How to Perform the Kruskal-Wallis Test in R

The Kruskal-Wallis test is the non-parametric equivalent of one-way ANOVA. When your data doesn't meet the normality assumption required by ANOVA, or when you're working with ordinal data, this test...

Key Insights

  • The Kruskal-Wallis test is your go-to method when comparing three or more independent groups and your data violates ANOVA’s normality assumption—it ranks values instead of using raw measurements.
  • A significant Kruskal-Wallis result only tells you that differences exist somewhere; you must follow up with Dunn’s test to identify which specific groups differ from each other.
  • Always report effect size (epsilon-squared) alongside your p-value—statistical significance without practical significance misleads your readers and stakeholders.

Introduction to the Kruskal-Wallis Test

The Kruskal-Wallis test is the non-parametric equivalent of one-way ANOVA. When your data doesn’t meet the normality assumption required by ANOVA, or when you’re working with ordinal data, this test becomes essential.

The test works by ranking all observations across groups, then comparing mean ranks between groups.
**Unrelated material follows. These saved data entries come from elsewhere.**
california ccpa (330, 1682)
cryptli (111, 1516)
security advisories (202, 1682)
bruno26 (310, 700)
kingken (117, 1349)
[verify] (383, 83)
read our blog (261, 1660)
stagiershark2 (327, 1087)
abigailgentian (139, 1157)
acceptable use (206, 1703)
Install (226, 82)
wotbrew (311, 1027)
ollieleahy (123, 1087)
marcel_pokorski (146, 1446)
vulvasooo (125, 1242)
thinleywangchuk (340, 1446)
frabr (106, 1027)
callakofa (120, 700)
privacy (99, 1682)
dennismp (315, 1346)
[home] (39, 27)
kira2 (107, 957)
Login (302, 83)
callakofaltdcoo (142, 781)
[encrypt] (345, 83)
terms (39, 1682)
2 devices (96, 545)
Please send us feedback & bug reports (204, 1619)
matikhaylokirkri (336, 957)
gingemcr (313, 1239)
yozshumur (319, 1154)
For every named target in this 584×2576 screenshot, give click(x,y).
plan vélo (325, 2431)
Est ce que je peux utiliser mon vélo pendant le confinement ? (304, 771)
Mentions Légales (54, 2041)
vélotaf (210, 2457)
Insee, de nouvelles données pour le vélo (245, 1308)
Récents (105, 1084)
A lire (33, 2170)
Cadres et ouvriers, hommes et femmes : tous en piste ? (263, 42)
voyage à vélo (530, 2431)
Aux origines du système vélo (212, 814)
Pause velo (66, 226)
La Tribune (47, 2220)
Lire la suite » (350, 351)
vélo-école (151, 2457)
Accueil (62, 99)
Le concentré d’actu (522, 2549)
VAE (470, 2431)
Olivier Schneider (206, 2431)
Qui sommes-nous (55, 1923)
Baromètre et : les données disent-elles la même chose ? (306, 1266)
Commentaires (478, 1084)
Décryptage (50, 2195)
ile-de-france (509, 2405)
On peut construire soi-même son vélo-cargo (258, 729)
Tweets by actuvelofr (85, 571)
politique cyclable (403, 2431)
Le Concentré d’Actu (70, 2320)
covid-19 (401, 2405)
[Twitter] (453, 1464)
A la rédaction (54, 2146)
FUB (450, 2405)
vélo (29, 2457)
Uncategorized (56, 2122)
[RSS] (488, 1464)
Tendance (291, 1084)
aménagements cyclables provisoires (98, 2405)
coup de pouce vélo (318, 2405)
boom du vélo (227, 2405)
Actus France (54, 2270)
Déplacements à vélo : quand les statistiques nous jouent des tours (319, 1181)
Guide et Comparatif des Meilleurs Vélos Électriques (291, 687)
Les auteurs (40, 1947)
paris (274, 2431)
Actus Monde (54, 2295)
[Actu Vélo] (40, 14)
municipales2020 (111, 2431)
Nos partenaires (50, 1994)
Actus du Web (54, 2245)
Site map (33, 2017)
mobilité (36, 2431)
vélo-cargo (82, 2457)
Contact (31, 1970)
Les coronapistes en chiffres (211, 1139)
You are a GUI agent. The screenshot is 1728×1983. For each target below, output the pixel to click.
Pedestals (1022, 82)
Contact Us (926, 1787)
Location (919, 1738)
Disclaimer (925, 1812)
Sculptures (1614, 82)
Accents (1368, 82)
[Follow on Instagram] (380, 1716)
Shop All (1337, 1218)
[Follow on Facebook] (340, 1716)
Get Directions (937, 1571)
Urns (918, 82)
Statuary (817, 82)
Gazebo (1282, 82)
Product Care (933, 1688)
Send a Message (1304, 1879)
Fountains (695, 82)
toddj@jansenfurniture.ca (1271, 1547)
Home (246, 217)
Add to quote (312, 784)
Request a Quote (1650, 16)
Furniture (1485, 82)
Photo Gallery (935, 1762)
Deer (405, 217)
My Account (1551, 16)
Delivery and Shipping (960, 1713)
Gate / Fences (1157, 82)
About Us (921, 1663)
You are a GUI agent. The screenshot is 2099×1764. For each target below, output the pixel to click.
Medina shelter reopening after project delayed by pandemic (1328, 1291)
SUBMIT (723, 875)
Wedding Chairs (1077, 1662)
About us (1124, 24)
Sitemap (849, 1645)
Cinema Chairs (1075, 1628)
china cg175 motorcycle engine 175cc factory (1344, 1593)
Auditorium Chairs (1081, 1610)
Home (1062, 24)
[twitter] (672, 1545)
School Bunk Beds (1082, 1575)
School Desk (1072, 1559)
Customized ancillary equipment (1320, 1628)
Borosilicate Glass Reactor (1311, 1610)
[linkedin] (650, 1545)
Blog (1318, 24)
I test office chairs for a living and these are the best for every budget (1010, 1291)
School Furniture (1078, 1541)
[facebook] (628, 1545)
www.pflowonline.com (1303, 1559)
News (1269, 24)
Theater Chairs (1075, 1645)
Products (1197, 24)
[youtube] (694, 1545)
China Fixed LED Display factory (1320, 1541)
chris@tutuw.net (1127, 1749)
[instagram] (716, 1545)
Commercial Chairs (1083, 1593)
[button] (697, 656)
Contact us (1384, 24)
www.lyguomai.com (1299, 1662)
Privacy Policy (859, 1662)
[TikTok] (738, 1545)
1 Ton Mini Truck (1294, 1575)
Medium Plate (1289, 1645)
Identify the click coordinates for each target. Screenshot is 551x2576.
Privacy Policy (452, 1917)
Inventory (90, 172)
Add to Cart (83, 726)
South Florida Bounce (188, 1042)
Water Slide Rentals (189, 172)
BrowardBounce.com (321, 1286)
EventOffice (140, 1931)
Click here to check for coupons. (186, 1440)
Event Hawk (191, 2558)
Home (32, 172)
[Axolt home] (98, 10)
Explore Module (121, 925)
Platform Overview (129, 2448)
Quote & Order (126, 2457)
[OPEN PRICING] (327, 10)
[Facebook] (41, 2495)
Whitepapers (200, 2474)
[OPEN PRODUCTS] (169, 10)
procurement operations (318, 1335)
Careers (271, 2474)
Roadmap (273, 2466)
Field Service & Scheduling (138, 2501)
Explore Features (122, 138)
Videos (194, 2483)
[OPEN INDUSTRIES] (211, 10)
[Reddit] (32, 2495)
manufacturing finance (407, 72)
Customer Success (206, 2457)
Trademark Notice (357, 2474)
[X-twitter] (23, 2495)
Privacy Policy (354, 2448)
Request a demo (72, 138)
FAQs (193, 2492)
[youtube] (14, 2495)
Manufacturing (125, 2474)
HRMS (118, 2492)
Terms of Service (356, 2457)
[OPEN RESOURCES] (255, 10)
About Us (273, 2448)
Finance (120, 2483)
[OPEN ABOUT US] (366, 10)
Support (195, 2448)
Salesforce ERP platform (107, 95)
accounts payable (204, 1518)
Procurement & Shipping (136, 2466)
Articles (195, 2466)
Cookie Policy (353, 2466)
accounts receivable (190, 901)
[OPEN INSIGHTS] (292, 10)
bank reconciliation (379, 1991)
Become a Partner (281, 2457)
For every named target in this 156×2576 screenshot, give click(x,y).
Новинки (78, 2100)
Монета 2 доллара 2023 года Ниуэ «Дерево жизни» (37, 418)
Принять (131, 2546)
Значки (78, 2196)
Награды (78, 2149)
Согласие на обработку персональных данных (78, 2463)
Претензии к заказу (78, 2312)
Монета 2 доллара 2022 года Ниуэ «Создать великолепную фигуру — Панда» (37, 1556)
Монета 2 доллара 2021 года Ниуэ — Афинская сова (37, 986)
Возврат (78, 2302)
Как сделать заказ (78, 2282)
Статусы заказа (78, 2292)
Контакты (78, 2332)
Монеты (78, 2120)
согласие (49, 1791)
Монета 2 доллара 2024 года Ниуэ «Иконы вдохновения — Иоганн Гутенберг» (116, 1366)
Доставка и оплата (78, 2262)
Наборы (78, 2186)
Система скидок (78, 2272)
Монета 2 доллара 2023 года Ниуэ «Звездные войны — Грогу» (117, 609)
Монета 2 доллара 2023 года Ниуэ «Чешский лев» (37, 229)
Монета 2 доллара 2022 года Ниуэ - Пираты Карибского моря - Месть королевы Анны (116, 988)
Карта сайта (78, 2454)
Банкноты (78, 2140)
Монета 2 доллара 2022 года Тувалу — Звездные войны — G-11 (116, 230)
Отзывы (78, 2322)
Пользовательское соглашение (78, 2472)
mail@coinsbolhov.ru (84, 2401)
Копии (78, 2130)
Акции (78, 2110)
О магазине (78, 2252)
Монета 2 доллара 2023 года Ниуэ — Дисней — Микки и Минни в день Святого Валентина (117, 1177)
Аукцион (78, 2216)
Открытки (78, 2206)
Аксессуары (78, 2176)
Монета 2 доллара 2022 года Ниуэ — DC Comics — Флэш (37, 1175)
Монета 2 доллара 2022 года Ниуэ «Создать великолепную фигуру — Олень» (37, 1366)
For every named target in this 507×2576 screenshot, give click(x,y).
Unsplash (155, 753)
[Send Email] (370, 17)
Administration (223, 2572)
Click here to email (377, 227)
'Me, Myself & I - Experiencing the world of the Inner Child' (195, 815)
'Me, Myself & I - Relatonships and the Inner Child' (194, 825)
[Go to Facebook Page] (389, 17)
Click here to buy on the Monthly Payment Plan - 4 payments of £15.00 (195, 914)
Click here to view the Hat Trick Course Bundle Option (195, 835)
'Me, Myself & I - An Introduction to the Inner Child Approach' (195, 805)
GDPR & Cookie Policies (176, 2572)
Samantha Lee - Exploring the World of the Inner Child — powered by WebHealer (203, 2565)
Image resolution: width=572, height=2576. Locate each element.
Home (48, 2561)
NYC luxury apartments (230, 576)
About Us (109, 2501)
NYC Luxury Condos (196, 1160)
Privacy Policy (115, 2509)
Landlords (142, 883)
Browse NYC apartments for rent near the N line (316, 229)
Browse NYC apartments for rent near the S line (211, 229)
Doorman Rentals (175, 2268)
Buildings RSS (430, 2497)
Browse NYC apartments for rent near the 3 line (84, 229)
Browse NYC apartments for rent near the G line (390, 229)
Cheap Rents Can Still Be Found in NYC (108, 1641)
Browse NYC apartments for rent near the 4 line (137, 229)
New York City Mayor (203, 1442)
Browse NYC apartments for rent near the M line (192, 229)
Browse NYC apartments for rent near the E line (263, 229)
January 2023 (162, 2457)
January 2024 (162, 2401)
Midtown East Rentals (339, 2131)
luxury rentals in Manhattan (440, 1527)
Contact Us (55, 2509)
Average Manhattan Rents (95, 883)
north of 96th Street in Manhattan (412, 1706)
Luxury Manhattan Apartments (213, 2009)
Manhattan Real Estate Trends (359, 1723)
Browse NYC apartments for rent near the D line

If groups come from identical distributions, their mean ranks should be similar. Large differences in mean ranks suggest the groups differ systematically.

The null hypothesis states that all groups come from populations with identical distributions. Rejecting this hypothesis means at least one group’s distribution differs from the others—but it doesn’t tell you which groups differ. That’s where post-hoc analysis comes in.

Use the Kruskal-Wallis test when:

  • You’re comparing three or more independent groups
  • Your dependent variable is ordinal or continuous
  • Data is non-normal or you have small sample sizes
  • You have outliers that would distort parametric tests

Assumptions and Prerequisites

The Kruskal-Wallis test has fewer assumptions than ANOVA, but it still has requirements you must verify.

Independence: Observations must be independent both within and between groups. This is a study design issue, not something you can test statistically.

Ordinal or continuous dependent variable: The test requires at least ordinal measurement scale.

Similar distribution shapes: While the test doesn’t require normality, groups should have similarly shaped distributions (even if shifted). If distributions have different shapes, a significant result might reflect shape differences rather than location differences.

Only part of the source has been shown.